ABOUT THIS EXERCISE: A bare number is the expected answer: the count of lines in the data holding "avatar".

DATA RECORDS:
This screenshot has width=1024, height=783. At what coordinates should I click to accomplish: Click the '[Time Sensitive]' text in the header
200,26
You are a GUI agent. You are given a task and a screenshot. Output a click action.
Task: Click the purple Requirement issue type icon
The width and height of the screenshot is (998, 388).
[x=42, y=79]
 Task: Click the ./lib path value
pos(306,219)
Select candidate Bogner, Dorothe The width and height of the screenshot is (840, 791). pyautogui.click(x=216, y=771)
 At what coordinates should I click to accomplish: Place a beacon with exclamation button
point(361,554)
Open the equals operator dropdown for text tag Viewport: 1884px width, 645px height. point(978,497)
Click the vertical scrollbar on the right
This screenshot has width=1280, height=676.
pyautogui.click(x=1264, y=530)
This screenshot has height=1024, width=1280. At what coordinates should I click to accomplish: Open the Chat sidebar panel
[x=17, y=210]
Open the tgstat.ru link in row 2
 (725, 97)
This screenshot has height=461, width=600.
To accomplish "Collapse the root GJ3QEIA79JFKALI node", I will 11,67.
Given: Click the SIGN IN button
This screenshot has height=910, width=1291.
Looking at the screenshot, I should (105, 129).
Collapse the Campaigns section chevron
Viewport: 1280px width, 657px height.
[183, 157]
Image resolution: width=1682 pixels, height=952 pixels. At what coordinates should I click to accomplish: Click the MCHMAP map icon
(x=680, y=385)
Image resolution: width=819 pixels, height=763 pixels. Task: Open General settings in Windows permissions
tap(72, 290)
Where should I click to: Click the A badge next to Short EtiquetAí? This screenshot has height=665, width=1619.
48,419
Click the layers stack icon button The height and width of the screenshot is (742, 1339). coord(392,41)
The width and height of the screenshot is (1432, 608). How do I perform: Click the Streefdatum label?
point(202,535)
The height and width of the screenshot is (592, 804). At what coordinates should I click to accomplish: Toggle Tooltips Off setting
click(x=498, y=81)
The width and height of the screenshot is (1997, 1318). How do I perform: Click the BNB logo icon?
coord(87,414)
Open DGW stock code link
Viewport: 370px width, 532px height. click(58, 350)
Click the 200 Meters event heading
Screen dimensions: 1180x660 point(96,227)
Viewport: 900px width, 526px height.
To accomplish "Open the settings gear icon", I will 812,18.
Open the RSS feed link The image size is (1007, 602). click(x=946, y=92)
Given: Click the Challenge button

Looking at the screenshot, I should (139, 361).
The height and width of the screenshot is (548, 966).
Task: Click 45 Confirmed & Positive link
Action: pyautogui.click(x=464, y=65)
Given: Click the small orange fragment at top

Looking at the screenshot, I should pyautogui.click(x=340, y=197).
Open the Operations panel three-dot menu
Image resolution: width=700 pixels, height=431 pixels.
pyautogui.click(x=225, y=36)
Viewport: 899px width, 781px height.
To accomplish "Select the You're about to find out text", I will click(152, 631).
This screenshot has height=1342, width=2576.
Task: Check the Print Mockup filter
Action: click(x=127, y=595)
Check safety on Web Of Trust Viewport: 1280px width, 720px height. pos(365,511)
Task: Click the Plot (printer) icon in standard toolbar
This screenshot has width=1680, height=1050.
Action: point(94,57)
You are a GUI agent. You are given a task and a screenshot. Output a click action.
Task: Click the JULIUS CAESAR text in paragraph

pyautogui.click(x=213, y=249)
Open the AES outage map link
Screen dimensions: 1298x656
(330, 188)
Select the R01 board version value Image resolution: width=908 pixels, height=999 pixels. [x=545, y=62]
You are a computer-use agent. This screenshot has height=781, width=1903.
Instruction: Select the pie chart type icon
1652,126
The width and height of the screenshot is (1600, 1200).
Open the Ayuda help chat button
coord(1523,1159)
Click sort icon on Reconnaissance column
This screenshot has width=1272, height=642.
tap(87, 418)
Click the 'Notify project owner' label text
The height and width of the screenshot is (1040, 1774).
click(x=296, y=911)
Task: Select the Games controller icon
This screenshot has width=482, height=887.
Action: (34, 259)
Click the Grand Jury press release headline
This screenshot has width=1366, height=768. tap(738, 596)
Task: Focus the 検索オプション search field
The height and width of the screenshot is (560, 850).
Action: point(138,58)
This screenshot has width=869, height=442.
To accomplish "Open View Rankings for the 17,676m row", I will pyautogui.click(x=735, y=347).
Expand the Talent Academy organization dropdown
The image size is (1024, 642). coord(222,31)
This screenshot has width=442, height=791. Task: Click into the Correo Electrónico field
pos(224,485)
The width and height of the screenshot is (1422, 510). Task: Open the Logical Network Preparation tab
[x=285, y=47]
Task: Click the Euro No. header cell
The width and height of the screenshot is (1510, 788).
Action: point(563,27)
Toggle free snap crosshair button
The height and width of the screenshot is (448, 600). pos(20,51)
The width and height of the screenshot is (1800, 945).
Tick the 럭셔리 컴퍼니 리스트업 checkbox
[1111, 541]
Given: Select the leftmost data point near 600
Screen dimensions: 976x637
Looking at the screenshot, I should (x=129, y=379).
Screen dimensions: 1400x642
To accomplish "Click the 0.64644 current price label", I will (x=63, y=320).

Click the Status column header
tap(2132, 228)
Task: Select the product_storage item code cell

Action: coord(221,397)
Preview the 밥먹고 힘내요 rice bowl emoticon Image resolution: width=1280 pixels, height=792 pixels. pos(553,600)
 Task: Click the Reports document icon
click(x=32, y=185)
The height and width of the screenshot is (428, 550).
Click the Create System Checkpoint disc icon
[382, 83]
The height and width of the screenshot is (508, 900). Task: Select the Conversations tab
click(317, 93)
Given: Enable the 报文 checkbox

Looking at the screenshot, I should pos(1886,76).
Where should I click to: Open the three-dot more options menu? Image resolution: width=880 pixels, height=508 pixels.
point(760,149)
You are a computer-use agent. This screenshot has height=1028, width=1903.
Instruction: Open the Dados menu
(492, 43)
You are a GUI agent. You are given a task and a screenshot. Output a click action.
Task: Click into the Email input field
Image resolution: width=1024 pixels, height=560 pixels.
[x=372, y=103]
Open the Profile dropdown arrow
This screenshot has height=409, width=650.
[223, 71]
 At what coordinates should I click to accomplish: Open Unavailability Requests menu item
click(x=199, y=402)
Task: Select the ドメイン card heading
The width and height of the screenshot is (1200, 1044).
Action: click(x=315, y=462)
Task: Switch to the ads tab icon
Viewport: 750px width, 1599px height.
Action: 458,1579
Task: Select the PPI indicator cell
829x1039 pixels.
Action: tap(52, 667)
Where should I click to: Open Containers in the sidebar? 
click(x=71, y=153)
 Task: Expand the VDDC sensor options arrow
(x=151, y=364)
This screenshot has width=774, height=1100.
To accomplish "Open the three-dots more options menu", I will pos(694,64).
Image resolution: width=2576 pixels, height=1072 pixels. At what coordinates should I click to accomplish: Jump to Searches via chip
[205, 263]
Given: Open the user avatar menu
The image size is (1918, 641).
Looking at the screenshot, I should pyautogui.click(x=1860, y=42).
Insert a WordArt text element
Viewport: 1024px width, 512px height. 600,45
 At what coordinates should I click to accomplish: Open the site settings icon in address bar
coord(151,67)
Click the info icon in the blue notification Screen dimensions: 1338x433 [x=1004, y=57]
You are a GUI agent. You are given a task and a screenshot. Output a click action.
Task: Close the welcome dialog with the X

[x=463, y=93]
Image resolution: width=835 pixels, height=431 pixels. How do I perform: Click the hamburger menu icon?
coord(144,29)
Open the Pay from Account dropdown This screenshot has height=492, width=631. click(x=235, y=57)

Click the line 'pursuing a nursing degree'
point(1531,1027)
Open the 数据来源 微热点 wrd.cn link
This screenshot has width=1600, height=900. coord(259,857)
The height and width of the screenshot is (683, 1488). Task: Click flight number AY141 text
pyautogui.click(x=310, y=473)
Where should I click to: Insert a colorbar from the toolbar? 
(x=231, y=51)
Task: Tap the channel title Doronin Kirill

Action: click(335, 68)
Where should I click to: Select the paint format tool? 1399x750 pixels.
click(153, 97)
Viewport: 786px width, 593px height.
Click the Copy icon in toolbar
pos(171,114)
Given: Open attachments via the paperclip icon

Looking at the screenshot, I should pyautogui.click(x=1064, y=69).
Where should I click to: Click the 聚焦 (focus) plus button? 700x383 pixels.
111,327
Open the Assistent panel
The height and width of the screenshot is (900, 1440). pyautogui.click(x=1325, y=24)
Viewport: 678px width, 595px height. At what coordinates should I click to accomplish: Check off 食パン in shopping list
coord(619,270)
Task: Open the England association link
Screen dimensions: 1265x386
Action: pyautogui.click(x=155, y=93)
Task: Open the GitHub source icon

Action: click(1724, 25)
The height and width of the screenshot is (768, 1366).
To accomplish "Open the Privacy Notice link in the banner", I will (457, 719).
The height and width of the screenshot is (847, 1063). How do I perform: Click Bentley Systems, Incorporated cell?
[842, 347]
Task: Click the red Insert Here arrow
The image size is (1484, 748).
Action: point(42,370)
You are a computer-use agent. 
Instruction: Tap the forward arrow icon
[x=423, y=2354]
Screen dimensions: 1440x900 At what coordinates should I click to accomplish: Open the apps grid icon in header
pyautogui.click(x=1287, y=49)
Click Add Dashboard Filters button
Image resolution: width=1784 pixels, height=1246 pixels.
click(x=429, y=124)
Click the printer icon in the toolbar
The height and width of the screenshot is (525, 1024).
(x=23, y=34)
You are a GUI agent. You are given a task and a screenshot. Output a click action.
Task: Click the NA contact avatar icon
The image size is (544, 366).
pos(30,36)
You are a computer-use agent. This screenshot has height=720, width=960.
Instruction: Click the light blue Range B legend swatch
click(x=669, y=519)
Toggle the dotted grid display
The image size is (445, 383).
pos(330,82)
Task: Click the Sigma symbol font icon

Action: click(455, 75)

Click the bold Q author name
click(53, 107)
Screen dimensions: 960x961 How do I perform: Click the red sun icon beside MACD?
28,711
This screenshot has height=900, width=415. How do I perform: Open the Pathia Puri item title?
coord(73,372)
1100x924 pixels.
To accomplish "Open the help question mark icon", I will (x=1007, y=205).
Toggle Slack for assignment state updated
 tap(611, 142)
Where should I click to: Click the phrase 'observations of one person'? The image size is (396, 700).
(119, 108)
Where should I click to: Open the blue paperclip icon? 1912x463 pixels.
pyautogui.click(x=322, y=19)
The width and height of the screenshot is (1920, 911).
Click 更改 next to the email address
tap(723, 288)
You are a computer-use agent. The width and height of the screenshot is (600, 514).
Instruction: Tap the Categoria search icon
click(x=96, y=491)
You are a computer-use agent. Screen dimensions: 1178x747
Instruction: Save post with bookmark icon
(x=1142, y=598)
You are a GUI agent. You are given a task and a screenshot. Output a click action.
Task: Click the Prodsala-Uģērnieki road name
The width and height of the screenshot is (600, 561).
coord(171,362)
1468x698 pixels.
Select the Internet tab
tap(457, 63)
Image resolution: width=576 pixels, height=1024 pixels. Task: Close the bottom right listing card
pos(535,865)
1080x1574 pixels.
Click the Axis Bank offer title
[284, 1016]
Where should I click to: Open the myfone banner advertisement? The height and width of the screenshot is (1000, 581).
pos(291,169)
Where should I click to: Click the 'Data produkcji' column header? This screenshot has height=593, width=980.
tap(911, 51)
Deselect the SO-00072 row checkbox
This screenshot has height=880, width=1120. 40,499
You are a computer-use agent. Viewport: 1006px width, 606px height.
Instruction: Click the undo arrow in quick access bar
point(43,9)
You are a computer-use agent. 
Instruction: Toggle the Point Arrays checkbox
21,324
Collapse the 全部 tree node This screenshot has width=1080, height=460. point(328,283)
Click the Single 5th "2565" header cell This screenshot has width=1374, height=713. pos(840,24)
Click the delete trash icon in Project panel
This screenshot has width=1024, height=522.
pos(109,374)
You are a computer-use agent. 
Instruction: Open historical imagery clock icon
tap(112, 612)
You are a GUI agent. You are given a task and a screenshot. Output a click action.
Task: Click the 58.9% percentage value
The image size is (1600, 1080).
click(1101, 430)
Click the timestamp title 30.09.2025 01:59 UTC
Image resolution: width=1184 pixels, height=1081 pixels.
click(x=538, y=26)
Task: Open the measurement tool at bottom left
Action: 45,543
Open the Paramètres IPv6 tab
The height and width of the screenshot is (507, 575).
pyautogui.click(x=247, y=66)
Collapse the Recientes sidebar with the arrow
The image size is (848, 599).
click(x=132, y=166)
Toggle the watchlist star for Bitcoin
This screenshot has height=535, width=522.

EXERCISE SOLUTION: 2